___ Source records

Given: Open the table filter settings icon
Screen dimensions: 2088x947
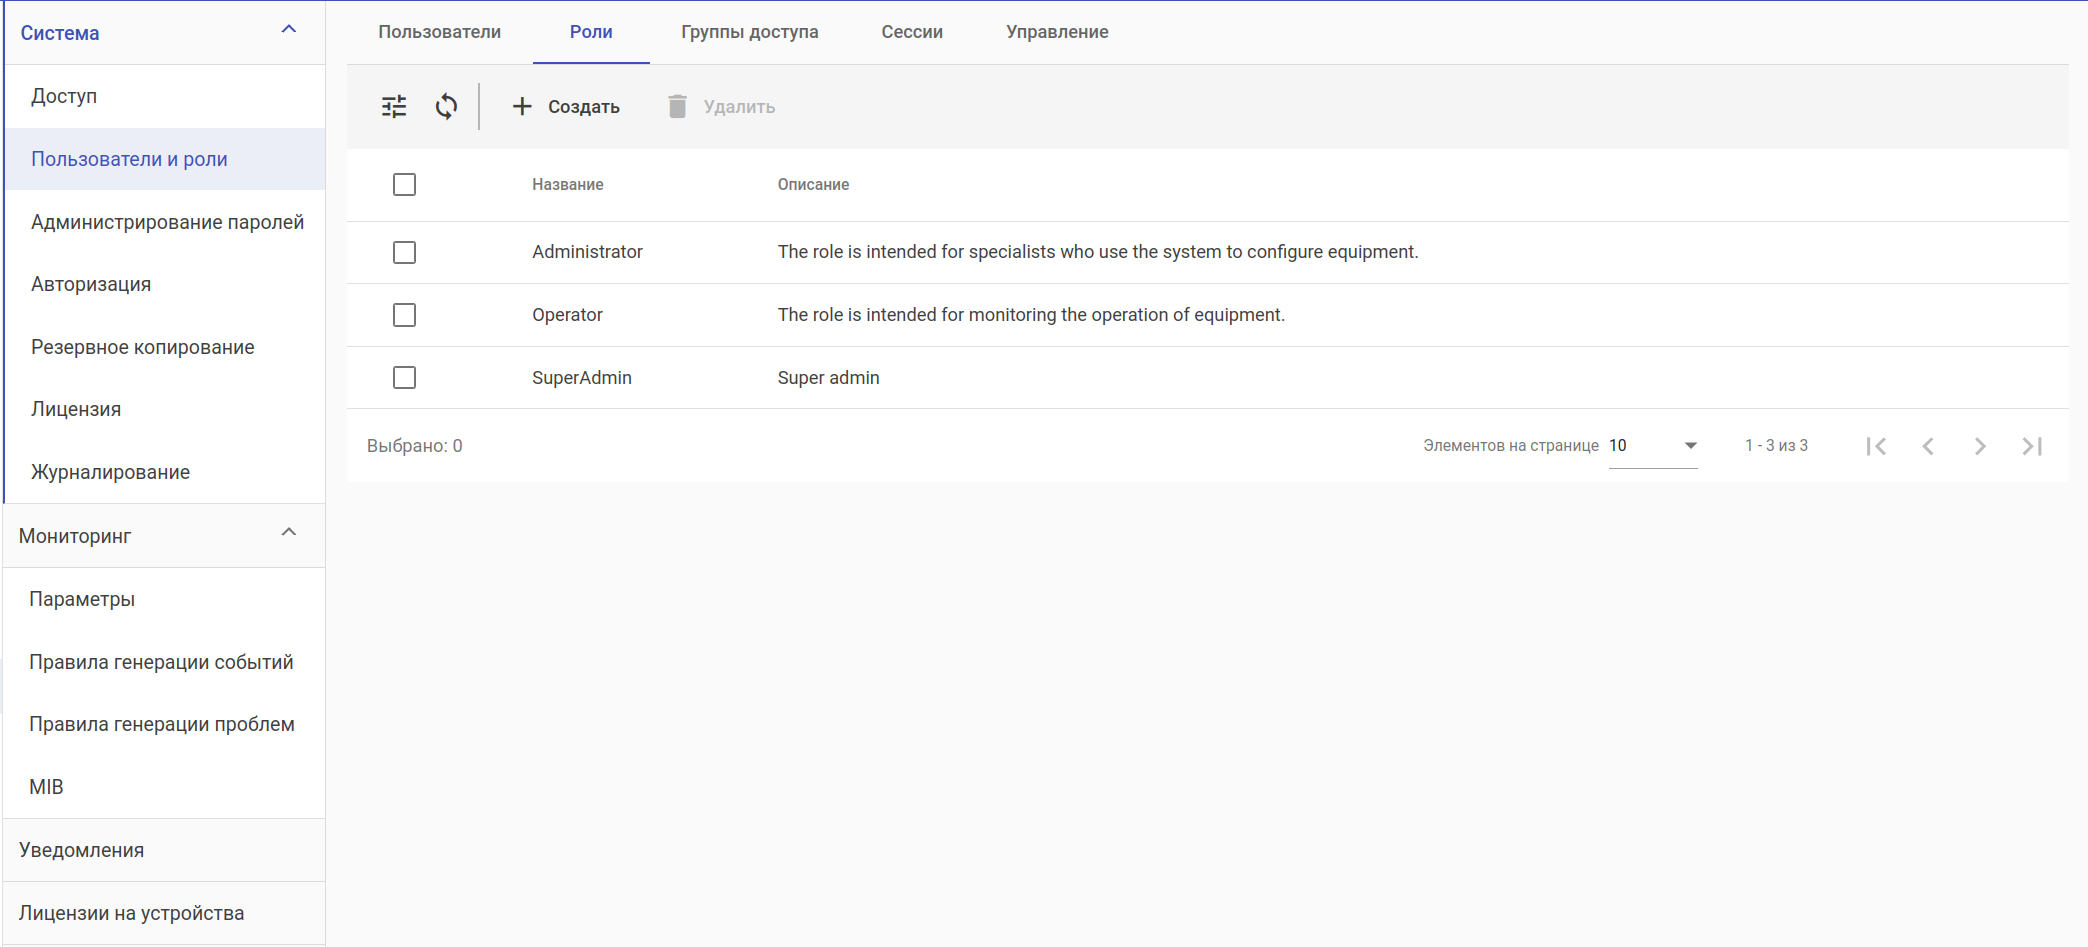Looking at the screenshot, I should [394, 106].
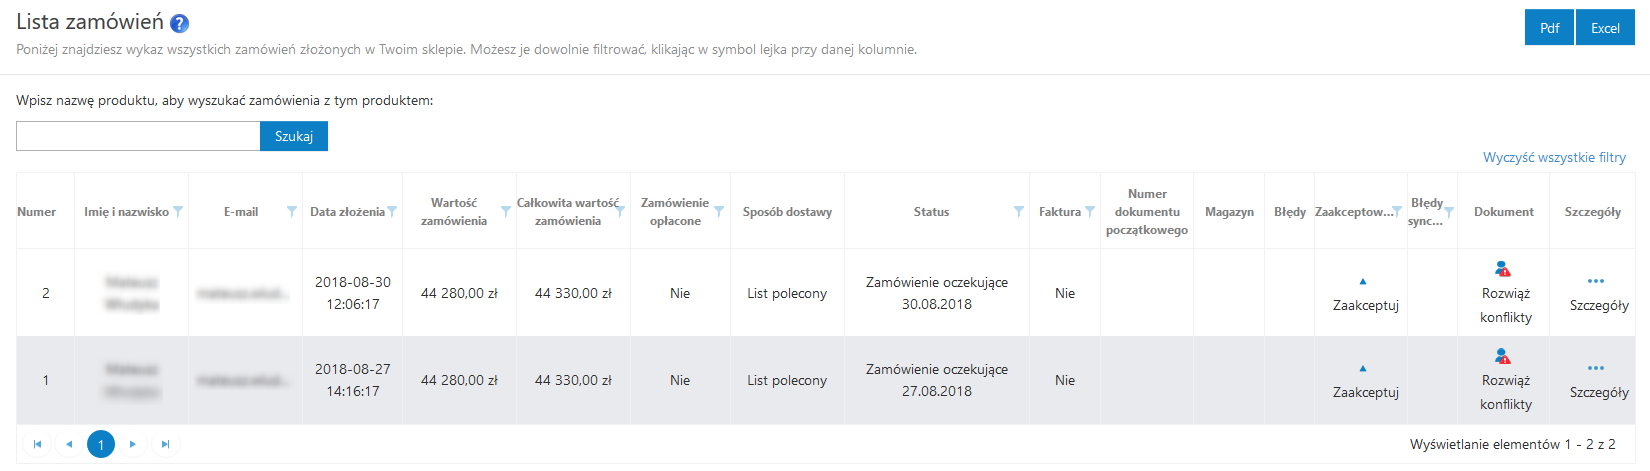The width and height of the screenshot is (1650, 471).
Task: Open filter funnel for Faktura column
Action: (1090, 212)
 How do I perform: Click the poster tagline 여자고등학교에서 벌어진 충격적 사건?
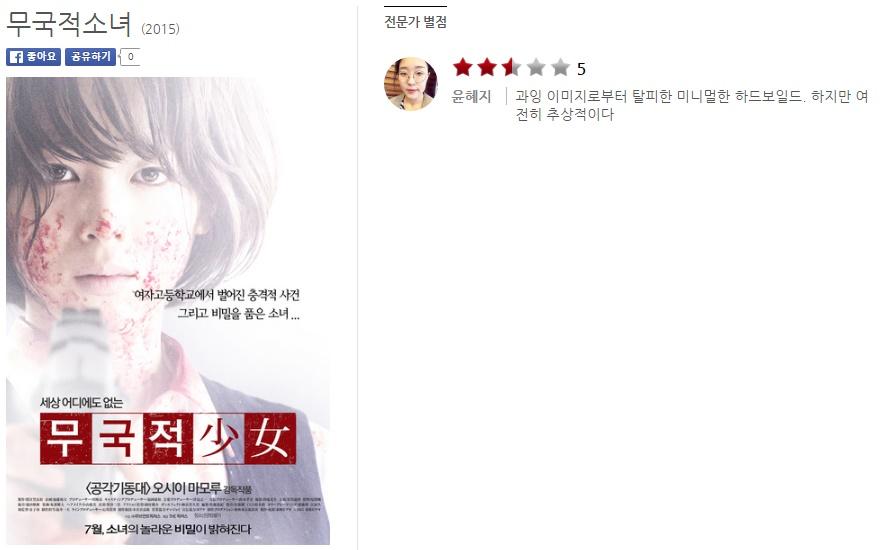[x=216, y=295]
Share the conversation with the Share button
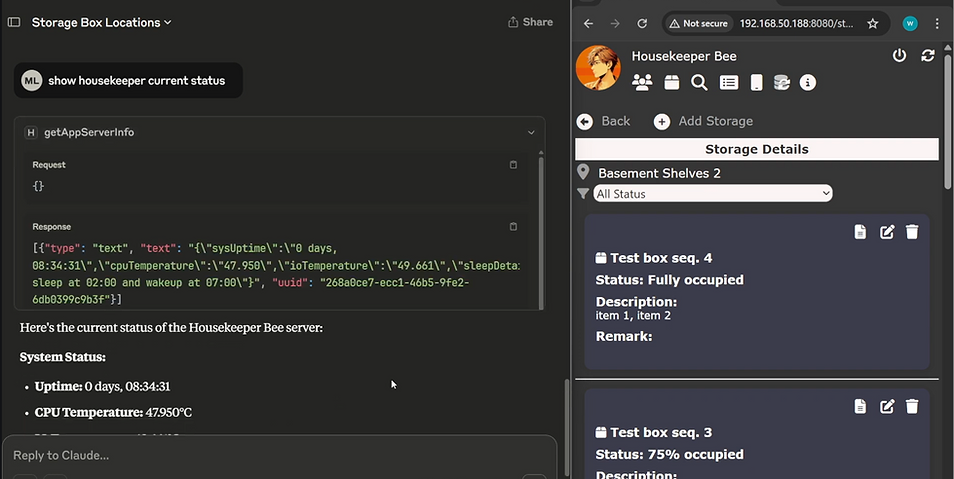The height and width of the screenshot is (479, 954). point(530,22)
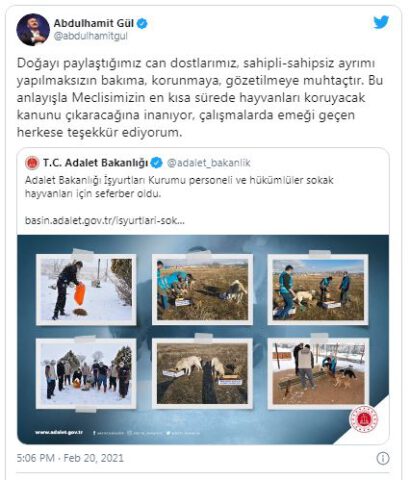Open the photo of two dogs eating

click(202, 374)
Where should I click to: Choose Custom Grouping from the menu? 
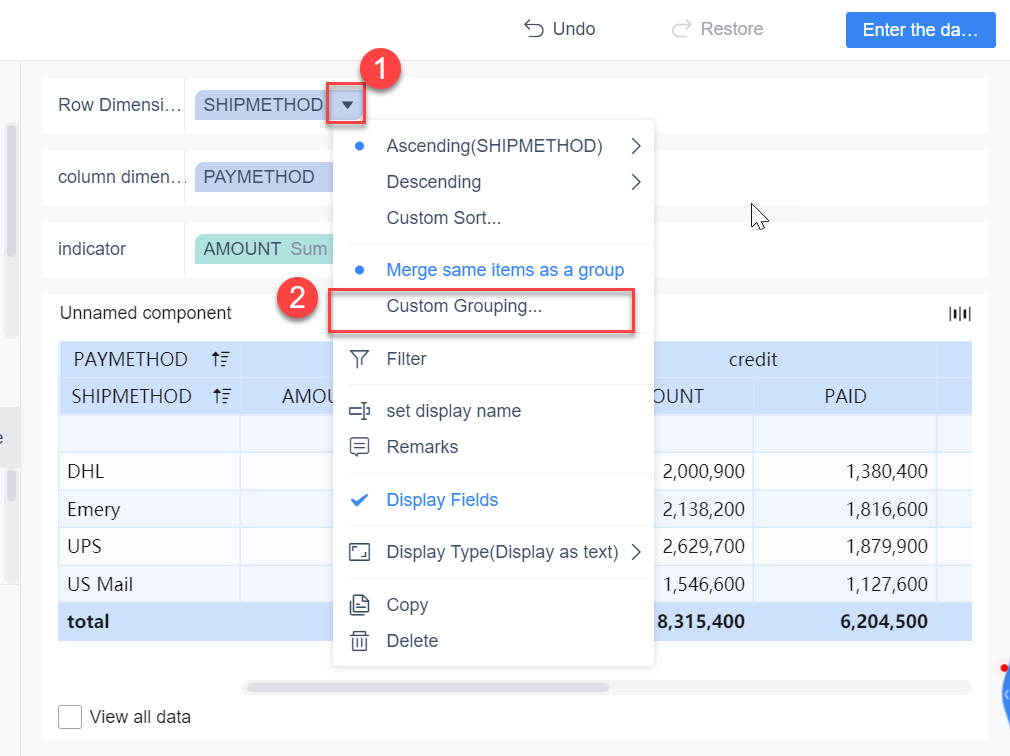tap(464, 306)
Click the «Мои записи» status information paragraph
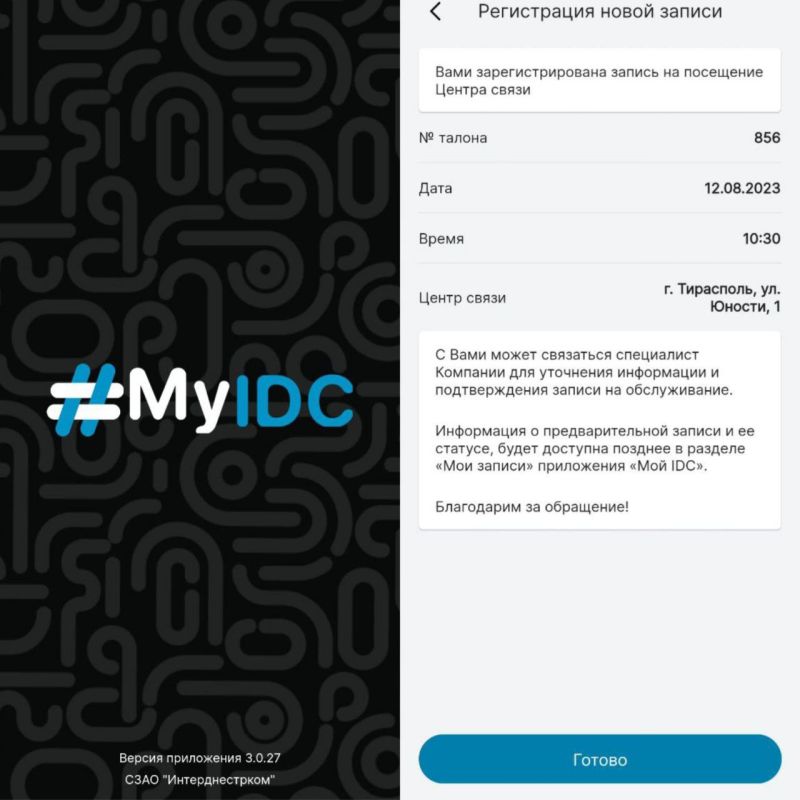Image resolution: width=800 pixels, height=800 pixels. (x=594, y=449)
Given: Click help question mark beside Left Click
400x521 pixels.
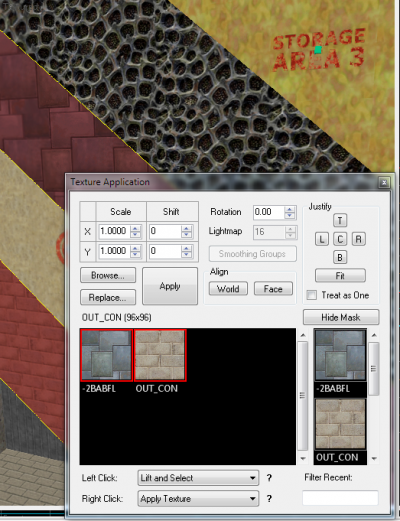Looking at the screenshot, I should click(269, 478).
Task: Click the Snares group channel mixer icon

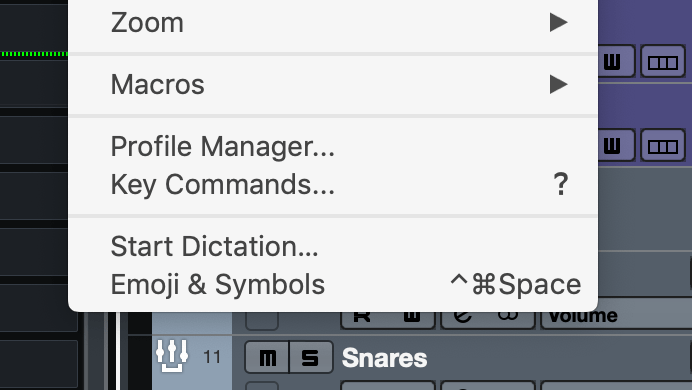Action: pyautogui.click(x=172, y=356)
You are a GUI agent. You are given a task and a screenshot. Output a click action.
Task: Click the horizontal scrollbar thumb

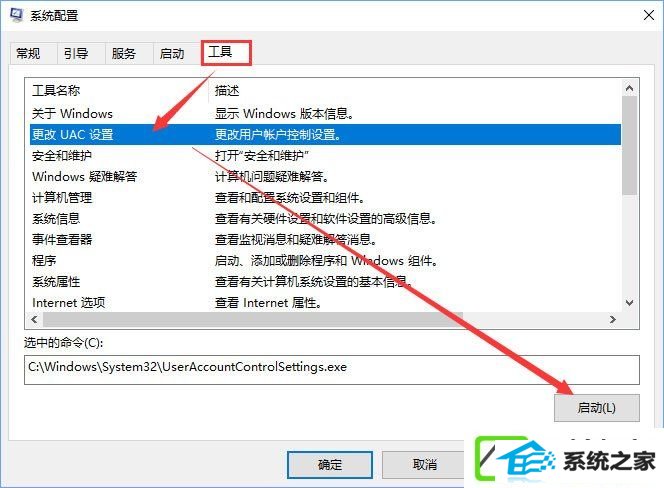[253, 319]
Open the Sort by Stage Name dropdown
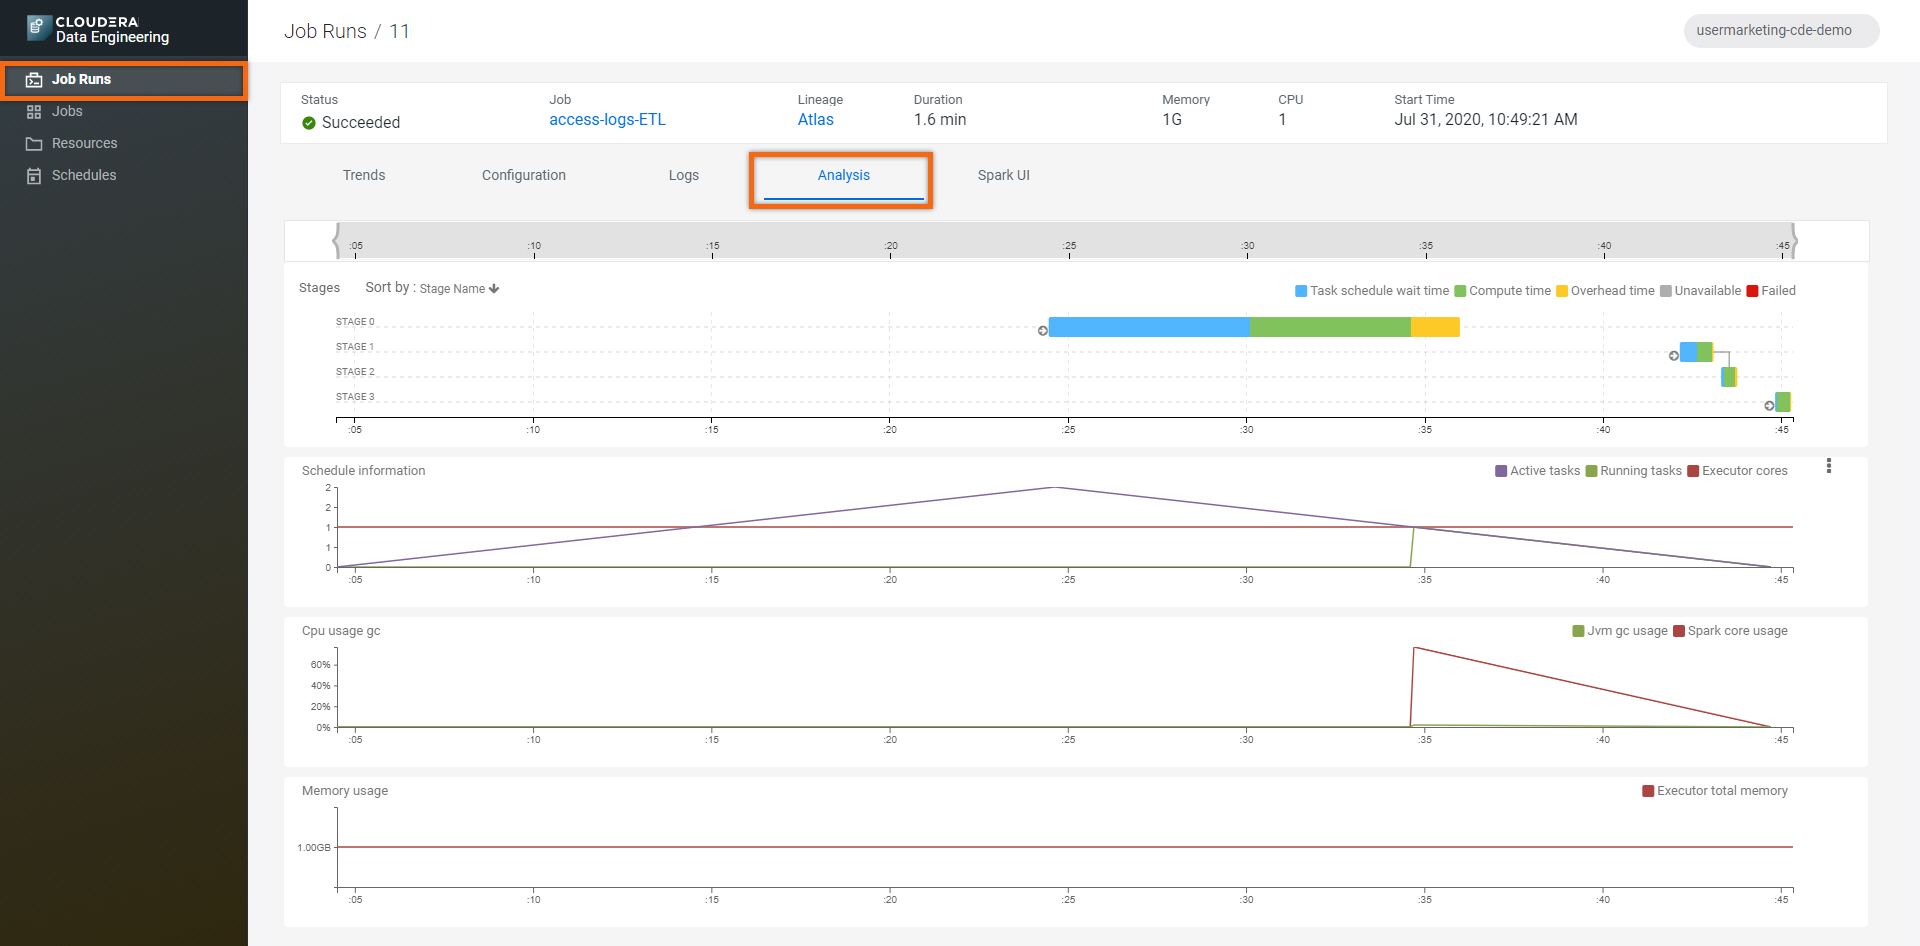1920x946 pixels. 458,289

______

## Work task
Pictures in the records should not appear in your copy, but everything else must be transcribed exactly.

## Finished task
Given: Open the table filter settings icon
Screen dimensions: 2088x947
Looking at the screenshot, I should [394, 106].
The width and height of the screenshot is (1650, 471).
Task: Open filter funnel for Faktura column
Action: (1090, 212)
 How do I perform: Click the poster tagline 여자고등학교에서 벌어진 충격적 사건?
[x=216, y=295]
Share the conversation with the Share button
The height and width of the screenshot is (479, 954). point(530,22)
Open the photo of two dogs eating

click(202, 374)
Where should I click to: Choose Custom Grouping from the menu? 
tap(464, 306)
Click the «Мои записи» status information paragraph
Image resolution: width=800 pixels, height=800 pixels. (x=594, y=449)
Given: Click help question mark beside Left Click
400x521 pixels.
Looking at the screenshot, I should click(269, 478).
Task: Click the Snares group channel mixer icon

Action: pyautogui.click(x=172, y=356)
You are a GUI agent. You are given a task and a screenshot. Output a click action.
Task: Click the horizontal scrollbar thumb

[253, 319]
Open the Sort by Stage Name dropdown
1920x946 pixels. 458,289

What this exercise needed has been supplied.